Requirement: Rewrite the records below with "magnifier" changed to "lens" and everything else left the same.
..............................
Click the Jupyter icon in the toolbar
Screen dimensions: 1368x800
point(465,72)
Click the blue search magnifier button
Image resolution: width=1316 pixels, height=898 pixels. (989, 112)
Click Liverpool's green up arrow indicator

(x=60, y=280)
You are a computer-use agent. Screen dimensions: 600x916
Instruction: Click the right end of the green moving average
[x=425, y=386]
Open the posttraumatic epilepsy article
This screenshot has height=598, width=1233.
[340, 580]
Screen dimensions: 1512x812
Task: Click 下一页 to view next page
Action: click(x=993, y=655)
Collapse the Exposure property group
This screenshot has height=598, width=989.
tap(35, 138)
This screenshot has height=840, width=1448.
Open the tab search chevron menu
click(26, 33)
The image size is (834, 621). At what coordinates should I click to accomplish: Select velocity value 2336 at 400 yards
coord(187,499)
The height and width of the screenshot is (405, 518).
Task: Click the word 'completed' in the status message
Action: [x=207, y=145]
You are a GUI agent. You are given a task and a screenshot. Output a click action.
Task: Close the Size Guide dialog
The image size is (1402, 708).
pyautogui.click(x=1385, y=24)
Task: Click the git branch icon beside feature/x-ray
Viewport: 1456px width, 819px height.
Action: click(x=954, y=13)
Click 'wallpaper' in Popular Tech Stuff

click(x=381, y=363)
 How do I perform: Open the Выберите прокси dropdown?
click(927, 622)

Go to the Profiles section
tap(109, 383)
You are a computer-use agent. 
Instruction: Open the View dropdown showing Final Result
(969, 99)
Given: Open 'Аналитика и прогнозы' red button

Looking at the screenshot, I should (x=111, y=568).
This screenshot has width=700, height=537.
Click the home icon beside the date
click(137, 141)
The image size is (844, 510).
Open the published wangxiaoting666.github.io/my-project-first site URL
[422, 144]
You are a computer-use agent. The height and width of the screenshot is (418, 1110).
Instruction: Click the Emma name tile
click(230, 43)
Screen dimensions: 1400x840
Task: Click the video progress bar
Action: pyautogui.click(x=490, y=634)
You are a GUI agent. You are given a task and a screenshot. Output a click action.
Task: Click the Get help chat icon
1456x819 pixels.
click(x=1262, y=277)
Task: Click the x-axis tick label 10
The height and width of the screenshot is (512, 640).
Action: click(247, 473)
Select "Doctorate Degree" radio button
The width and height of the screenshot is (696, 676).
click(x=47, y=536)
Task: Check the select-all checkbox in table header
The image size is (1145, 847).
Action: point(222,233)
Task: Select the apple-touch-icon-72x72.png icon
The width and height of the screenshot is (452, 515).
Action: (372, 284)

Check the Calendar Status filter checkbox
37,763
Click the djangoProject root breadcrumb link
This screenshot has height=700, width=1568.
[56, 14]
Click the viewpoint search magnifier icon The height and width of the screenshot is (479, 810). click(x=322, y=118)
..............................
Task result:
Click the Jupyter icon in the toolbar
Screen dimensions: 1368x800
point(465,72)
Click the blue search lens button
Image resolution: width=1316 pixels, height=898 pixels. (989, 112)
Click Liverpool's green up arrow indicator

(x=60, y=280)
You are a computer-use agent. Screen dimensions: 600x916
Instruction: Click the right end of the green moving average
[x=425, y=386]
Open the posttraumatic epilepsy article
This screenshot has height=598, width=1233.
[340, 580]
Screen dimensions: 1512x812
Task: Click 下一页 to view next page
Action: click(x=993, y=655)
Collapse the Exposure property group
This screenshot has height=598, width=989.
tap(35, 138)
This screenshot has height=840, width=1448.
Open the tab search chevron menu
click(26, 33)
The image size is (834, 621). At what coordinates should I click to accomplish: Select velocity value 2336 at 400 yards
coord(187,499)
The height and width of the screenshot is (405, 518).
Task: Click the word 'completed' in the status message
Action: [x=207, y=145]
You are a GUI agent. You are given a task and a screenshot. Output a click action.
Task: Close the Size Guide dialog
The image size is (1402, 708).
pyautogui.click(x=1385, y=24)
Task: Click the git branch icon beside feature/x-ray
Viewport: 1456px width, 819px height.
Action: click(x=954, y=13)
Click 'wallpaper' in Popular Tech Stuff

click(x=381, y=363)
 How do I perform: Open the Выберите прокси dropdown?
click(927, 622)

Go to the Profiles section
tap(109, 383)
You are a computer-use agent. 
Instruction: Open the View dropdown showing Final Result
(969, 99)
Given: Open 'Аналитика и прогнозы' red button

Looking at the screenshot, I should (x=111, y=568).
This screenshot has width=700, height=537.
Click the home icon beside the date
click(137, 141)
The image size is (844, 510).
Open the published wangxiaoting666.github.io/my-project-first site URL
[422, 144]
You are a computer-use agent. The height and width of the screenshot is (418, 1110).
Instruction: Click the Emma name tile
click(230, 43)
Screen dimensions: 1400x840
Task: Click the video progress bar
Action: pyautogui.click(x=490, y=634)
You are a GUI agent. You are given a task and a screenshot. Output a click action.
Task: Click the Get help chat icon
1456x819 pixels.
click(x=1262, y=277)
Task: Click the x-axis tick label 10
The height and width of the screenshot is (512, 640).
Action: click(247, 473)
Select "Doctorate Degree" radio button
The width and height of the screenshot is (696, 676).
click(x=47, y=536)
Task: Check the select-all checkbox in table header
The image size is (1145, 847).
Action: point(222,233)
Task: Select the apple-touch-icon-72x72.png icon
The width and height of the screenshot is (452, 515).
Action: (372, 284)

Check the Calendar Status filter checkbox
37,763
Click the djangoProject root breadcrumb link
This screenshot has height=700, width=1568.
[56, 14]
Click the viewpoint search lens icon The height and width of the screenshot is (479, 810). click(x=322, y=118)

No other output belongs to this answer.